▶ _Problem to solve_: Which lines of the entries below contain the string "This" with its case matched exactly? Locate each one and copy it in full.
─── Available records ───
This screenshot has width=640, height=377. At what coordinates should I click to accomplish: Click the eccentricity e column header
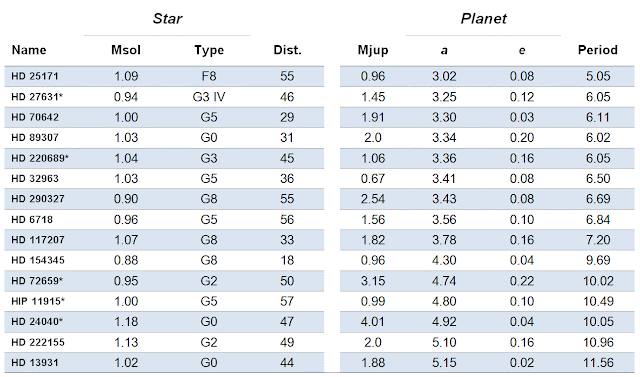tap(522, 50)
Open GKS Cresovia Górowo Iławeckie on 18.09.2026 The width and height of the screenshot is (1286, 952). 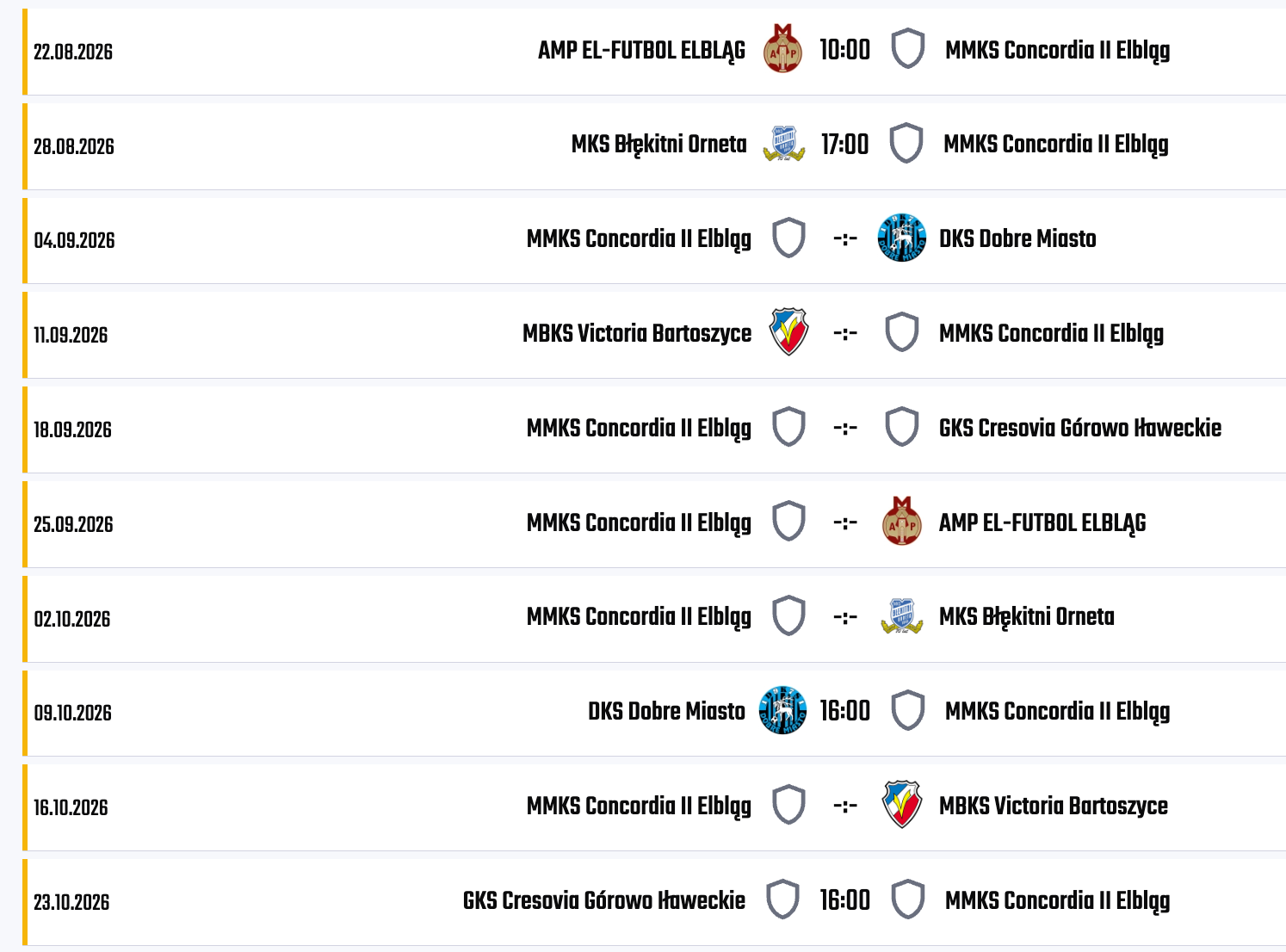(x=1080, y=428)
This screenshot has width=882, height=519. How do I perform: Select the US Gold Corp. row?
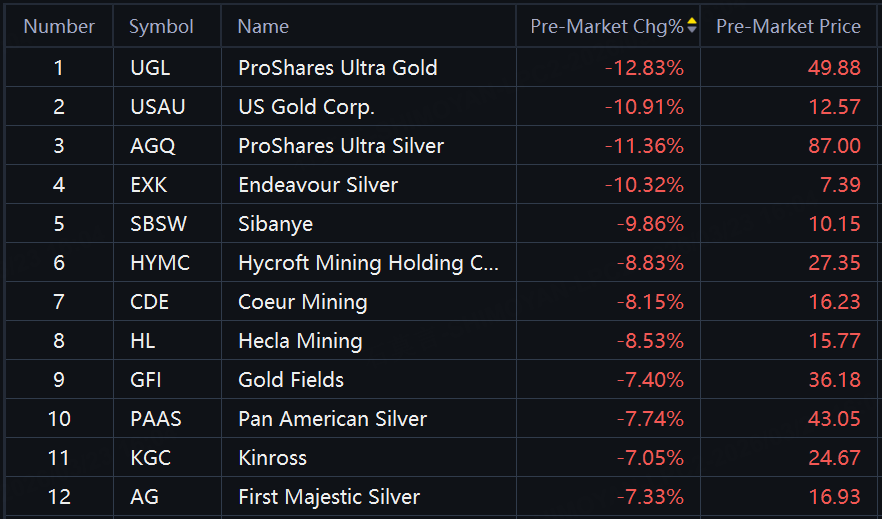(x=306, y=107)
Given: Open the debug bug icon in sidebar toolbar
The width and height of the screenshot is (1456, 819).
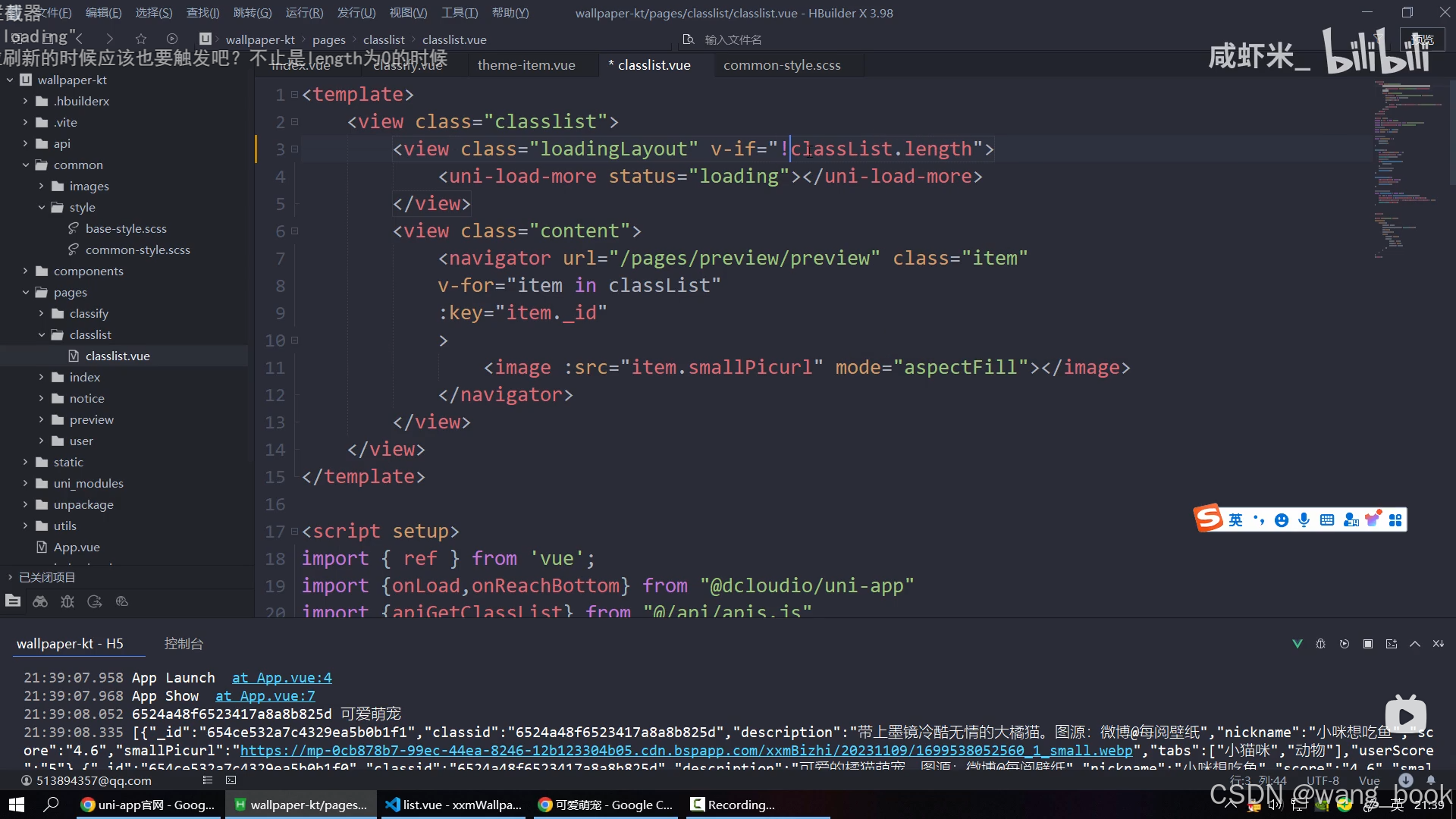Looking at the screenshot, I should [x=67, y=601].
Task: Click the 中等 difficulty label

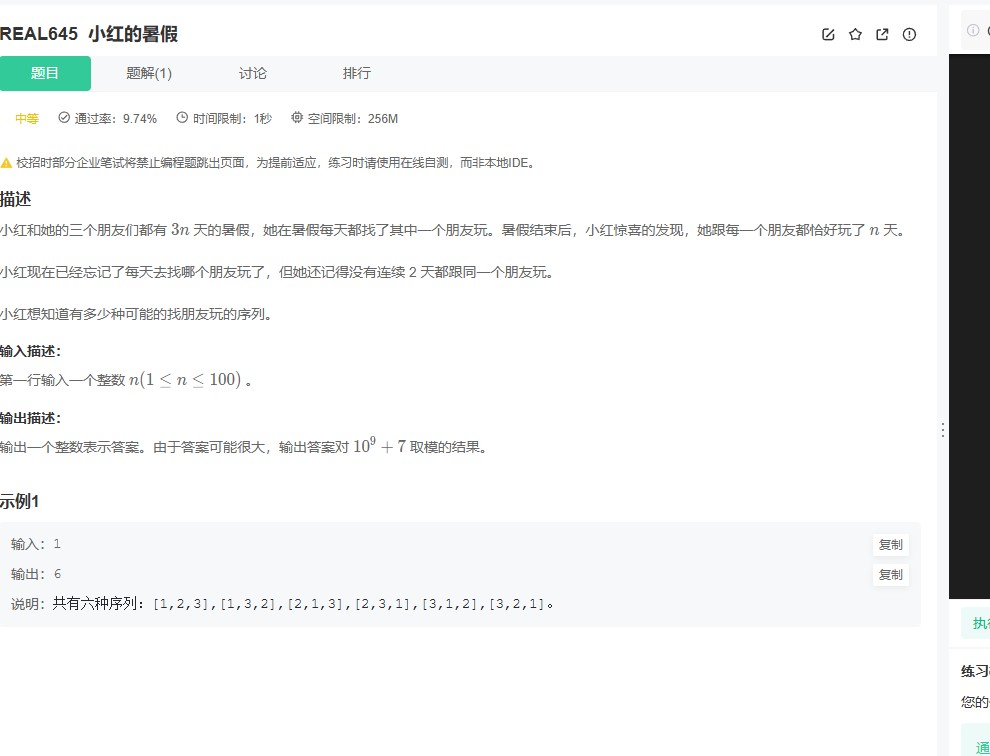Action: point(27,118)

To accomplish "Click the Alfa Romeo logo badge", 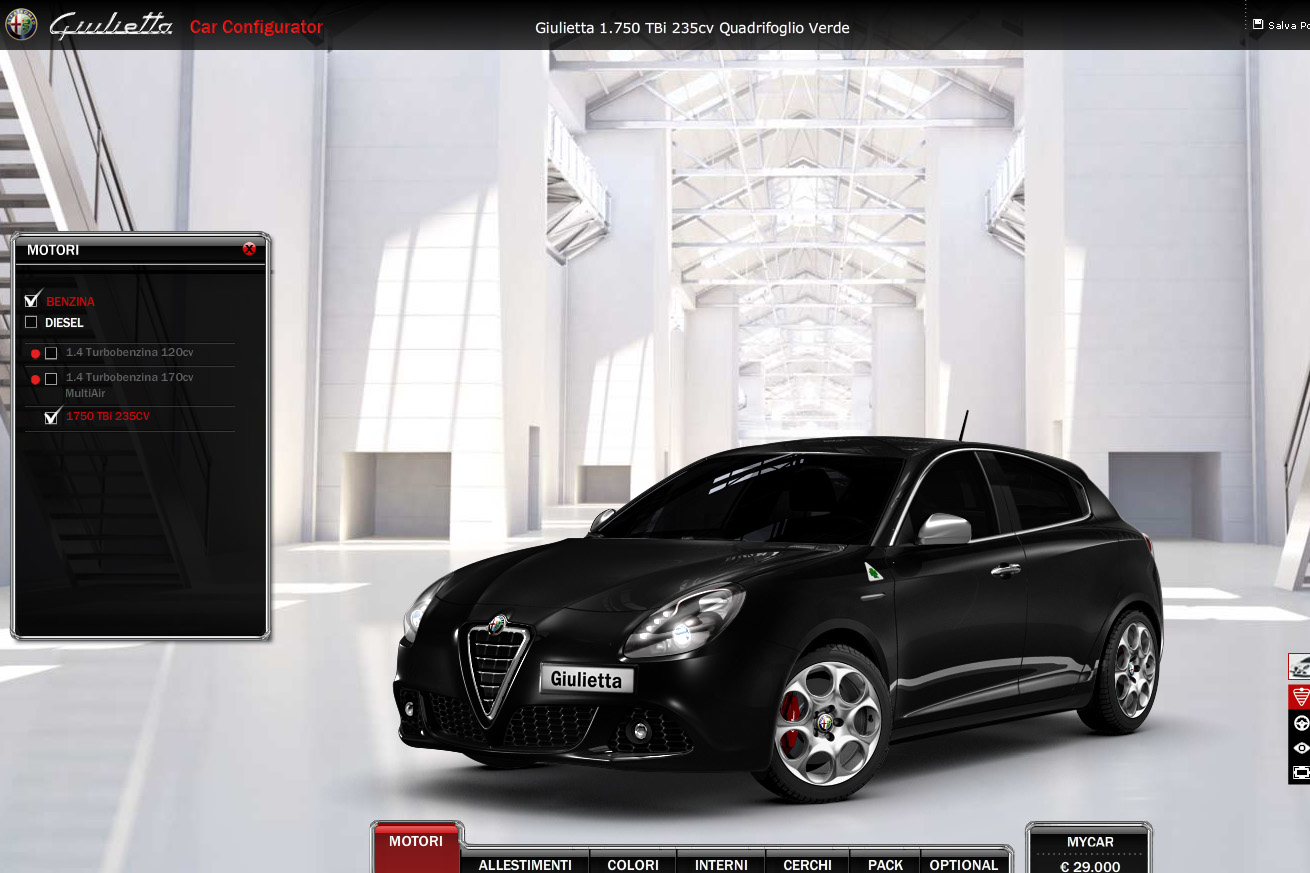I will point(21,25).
───
▶ _Solution_:
This screenshot has width=640, height=377. At what coordinates should I click to accomplish: Click the eccentricity e column header
This screenshot has width=882, height=519. How do I perform: Select the US Gold Corp. row?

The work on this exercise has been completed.